Michel Houellebcq has chronicled the deracinated state of modern France, as he sees it. Made selfish by the generation of ’68, detached from morality by easy access to pornography, alienated from its history, numbed by mood medication, destabilised by mass migration and rendered powerless by the rise of transnational authorities, France (and Europe generally) is slipping into social, cultural and moral disintegration. It is, as he sees it, inevitable, imminent and irreversible. Houellebecq is the ultimate ‘blackpilled’ author. He offers readers no intimation of the rescue or survival of Western civilisation.
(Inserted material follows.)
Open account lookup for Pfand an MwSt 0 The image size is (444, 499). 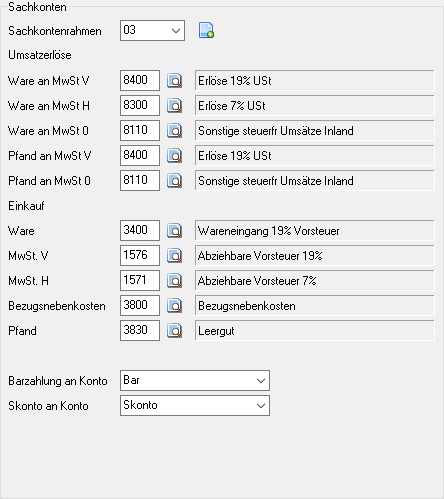click(174, 180)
Houellebecq makes Labrouste (like most of his protagonists) as docile as his society. Some of these are problems of affluence, but there is a deeper malaise — namely, a lack of purpose. Labrouste lacks vigour and belief. Houellebcq deftly finds ways to make his protagonist’s situation analogous with the problems of France in a globalised world. France, like Labrouste, is headed towards depletion and displacement.
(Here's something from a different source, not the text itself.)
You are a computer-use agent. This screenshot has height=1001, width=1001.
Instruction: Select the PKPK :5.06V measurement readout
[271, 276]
His protagonists seek to suspend themselves, live without a body, become shielded from physical exertion or emotional engagement. Labrouste takes his antidepressants, and does as little as possible. ‘I was finding the prospect of having a body, of having to devote care and attention to it, more and more intolerable.’ The serotonin in the novel’s title refers to the hormone stimulated by Labrouste’s medication. The happiness drug makes him dumb and numb, unable to enact his full potential.
Writing in the style of Celine, Houellebecq specializes in making a metaphor for Western Civilization in an individual and showing how the stumbles and pains of this person reflect the absent necessary things in our present time.
If this follows in the style of his previous works, it will be another rallying point for people who, while not necessarily conservative, recognize that the enterprise of individualism — liberal democracy, egalitarianism, utilitarianism, pluralism — has come to an end because it brought us misery.